An Ancient Memorial Day

Beltane                                                                      Early Growth Moon

Once in a while.  Once in a very great while.  Tonight was one of the times.  An Iliad, a one person, Stephen Yoakam, long time Guthrie actor, show.  This was a play that distilled the Iliad’s core story, Achilles’ rage and its consequences, especially the death of Patroclus and Achilles killing of Hecto and Hector’s humiliation, then spun the story into contemporary cloth, going back and forth between the age of heroes and age of road rage.

In fact, the play compares Achilles’ rage to road rage, a visceral always with us ultimate anger that can transform men into killers.

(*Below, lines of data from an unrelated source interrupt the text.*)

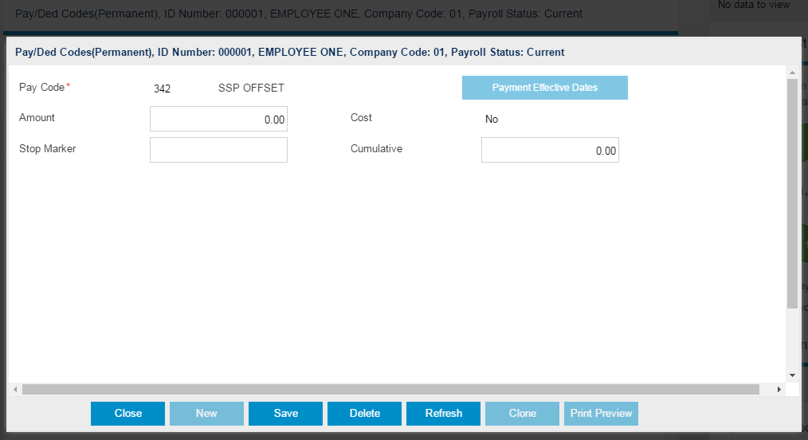Click the vertical scrollbar thumb
Image resolution: width=808 pixels, height=440 pixels.
pos(792,191)
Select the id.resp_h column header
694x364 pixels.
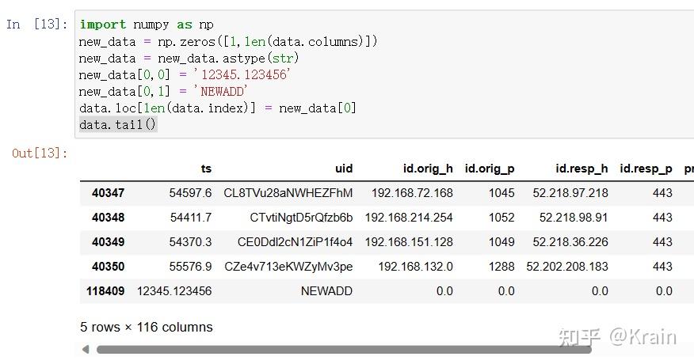coord(582,169)
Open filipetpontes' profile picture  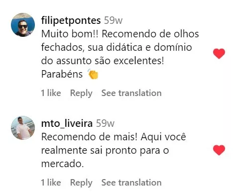click(23, 25)
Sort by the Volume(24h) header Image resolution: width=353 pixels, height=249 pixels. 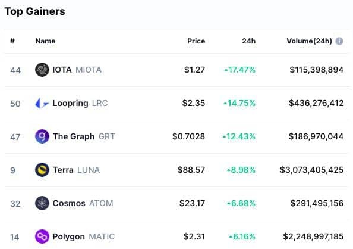(x=310, y=41)
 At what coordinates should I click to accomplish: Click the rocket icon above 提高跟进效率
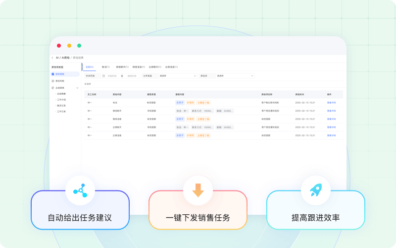315,190
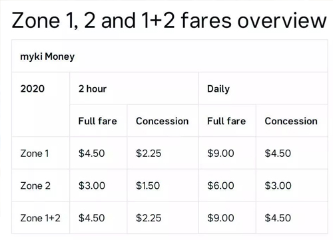Click Zone 1+2 daily concession fare $4.50
The image size is (333, 240).
(278, 218)
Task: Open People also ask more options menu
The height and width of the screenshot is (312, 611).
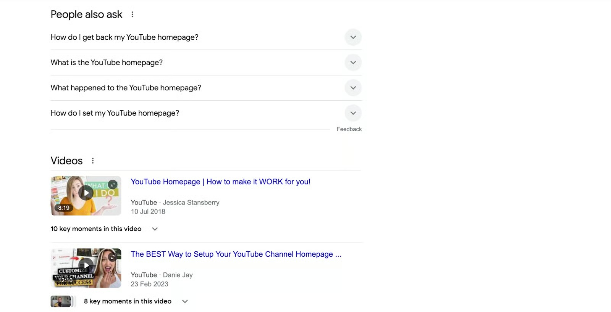Action: coord(133,14)
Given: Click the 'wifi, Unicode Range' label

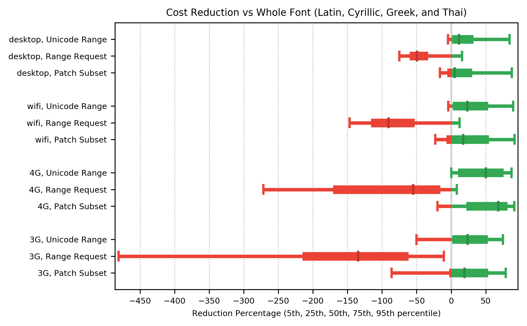Looking at the screenshot, I should (67, 107).
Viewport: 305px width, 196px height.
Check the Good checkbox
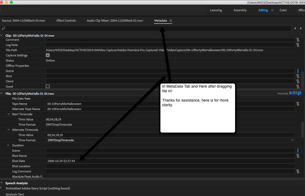[47, 86]
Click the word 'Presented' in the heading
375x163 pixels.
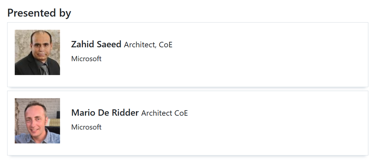(32, 13)
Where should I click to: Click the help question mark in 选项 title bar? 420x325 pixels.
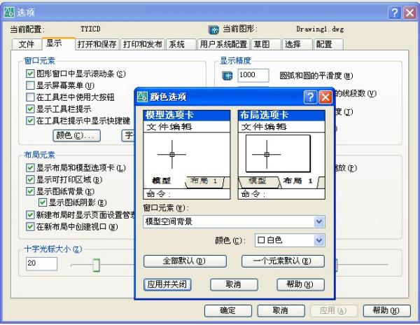tap(394, 12)
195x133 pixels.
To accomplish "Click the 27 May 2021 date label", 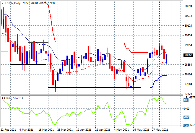I will click(x=160, y=130).
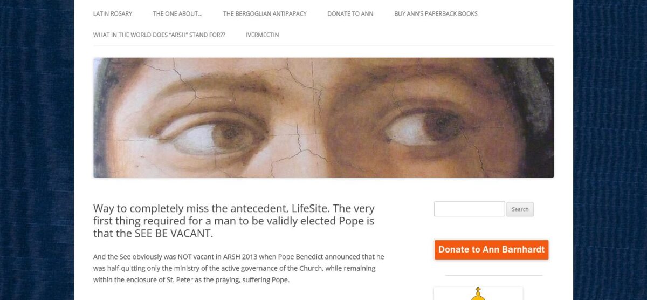
Task: Visit Buy Ann's Paperback Books page
Action: point(436,13)
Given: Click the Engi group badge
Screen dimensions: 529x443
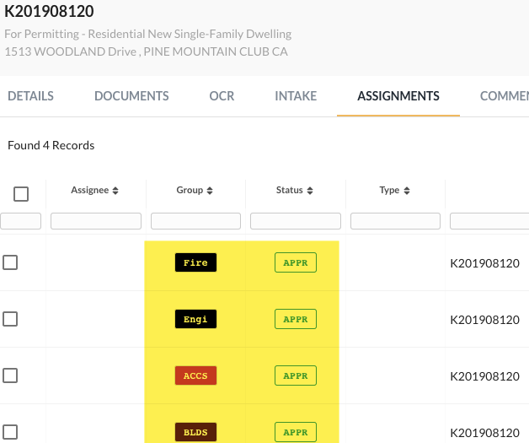Looking at the screenshot, I should pos(195,320).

And the story line with its compelling contemporary moments are good, but Yoakam was better.  He gave these words flesh.  In a bravura performance extending almost two hours Yoakam never leaves the stage, barely pauses in his dialogue with nothing but stagecraft to help him shift scenes, characters, times.  His body language and use of his arms were a masters class in non-verbal acting.

This was in the Dowling Studio, the replacement for the old Guthrie lab theater where Kate and I saw several good performances.  The Dowling space is even more intimate, fewer seats and closer to the stage.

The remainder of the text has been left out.